- Sultanpur Location in Punjab, India Sultanpur Sultanpur (India)
- Coordinates: 31°01′36″N 76°09′38″E﻿ / ﻿31.0265628°N 76.1606679°E
- Country: India
- State: Punjab
- District: Shaheed Bhagat Singh Nagar

Government
- • Type: Panchayat raj
- • Body: Gram panchayat

Population (2011)
- • Total: 229
- Sex ratio 120/109 ♂/♀

Languages
- • Official: Punjabi
- Time zone: UTC+5:30 (IST)
- PIN: 144419
- ISO 3166 code: IN-PB
- Post office: Dayalpur (S.O)
- Website: nawanshahr.nic.in

= Sultanpur, SBS Nagar =

Sultanpur is a village in Shaheed Bhagat Singh Nagar district of Punjab State, India.
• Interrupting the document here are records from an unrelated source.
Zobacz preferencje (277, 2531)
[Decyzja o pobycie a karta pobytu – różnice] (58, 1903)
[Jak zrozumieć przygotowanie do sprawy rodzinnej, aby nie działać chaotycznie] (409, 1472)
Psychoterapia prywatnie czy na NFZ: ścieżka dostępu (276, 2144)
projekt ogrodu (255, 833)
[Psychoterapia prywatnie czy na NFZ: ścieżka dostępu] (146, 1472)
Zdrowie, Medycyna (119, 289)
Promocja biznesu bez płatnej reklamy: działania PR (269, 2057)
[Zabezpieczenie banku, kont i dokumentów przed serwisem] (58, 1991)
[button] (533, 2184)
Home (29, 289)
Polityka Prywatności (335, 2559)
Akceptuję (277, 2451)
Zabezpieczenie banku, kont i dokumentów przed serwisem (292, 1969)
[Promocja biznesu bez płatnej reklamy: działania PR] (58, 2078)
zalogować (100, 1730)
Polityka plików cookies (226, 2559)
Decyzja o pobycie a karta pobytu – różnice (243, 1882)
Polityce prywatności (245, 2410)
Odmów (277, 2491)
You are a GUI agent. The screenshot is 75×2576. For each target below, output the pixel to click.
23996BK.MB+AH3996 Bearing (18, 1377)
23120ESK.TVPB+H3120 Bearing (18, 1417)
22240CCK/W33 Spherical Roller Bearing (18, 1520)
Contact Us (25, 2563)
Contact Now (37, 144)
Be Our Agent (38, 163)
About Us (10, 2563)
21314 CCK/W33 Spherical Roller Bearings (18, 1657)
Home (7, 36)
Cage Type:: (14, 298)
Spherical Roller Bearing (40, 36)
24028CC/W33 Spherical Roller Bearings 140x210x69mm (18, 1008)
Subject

It is located 31 km away from sub post office Dayalpur, 16 km from Nawanshahr, 18 km from district headquarter Shaheed Bhagat Singh Nagar and 88 km from state capital Chandigarh. The village is administrated by Sarpanch an elected representative of the village.

== Demography ==
As of 2011, Sultanpur has a total number of 48 houses and population of 229 of which 120 are males while 109 are females according to the report published by Census India in 2011. The literacy rate of Sultanpur is 74.29% lower than the state average of 75.84%. The population of children under the age of 6 years is 19 which is 8.30% of total population of Sultanpur, and child sex ratio is approximately 900 as compared to Punjab state average of 846.

Most of the people are from Schedule Caste which constitutes 66.81% of total population in Sultanpur. The town does not have any Schedule Tribe population so far.

As per the report published by Census India in 2011, 133 people were engaged in work activities out of the total population of Sultanpur which includes 71 males and 62 females. According to census survey report 2011, 48.87% workers describe their work as main work and 51.53% workers are involved in Marginal activity providing livelihood for less than 6 months.

== Education ==
The village has no school and children either travel or walk to other villages for schooling often covering between 8–10 km. KC Engineering College and Doaba Khalsa Trust Group Of Institutions are the nearest colleges. Industrial Training Institute for women (ITI Nawanshahr) is 16 km. The village is 64 km away from Chandigarh University, 52 km from Indian Institute of Technology and 61 km away from Lovely Professional University.

List of schools nearby
- Govt Upper Primary with Secondary School, Kot Ranjha
- Govt Upper Primary with Secondary/Higher Secondary School, Jadla
- Govt Primary School, Chhokran
- Govt Primary School, Ranewal

== Transport ==
Nawanshahr train station is the nearest train station however, Garhshankar Junction railway station is 28 km away from the village. Sahnewal Airport is the nearest domestic airport which located 45 km away in Ludhiana and the nearest international airport is located in Chandigarh also Sri Guru Ram Dass Jee International Airport is the second nearest airport which is 170 km away in Amritsar.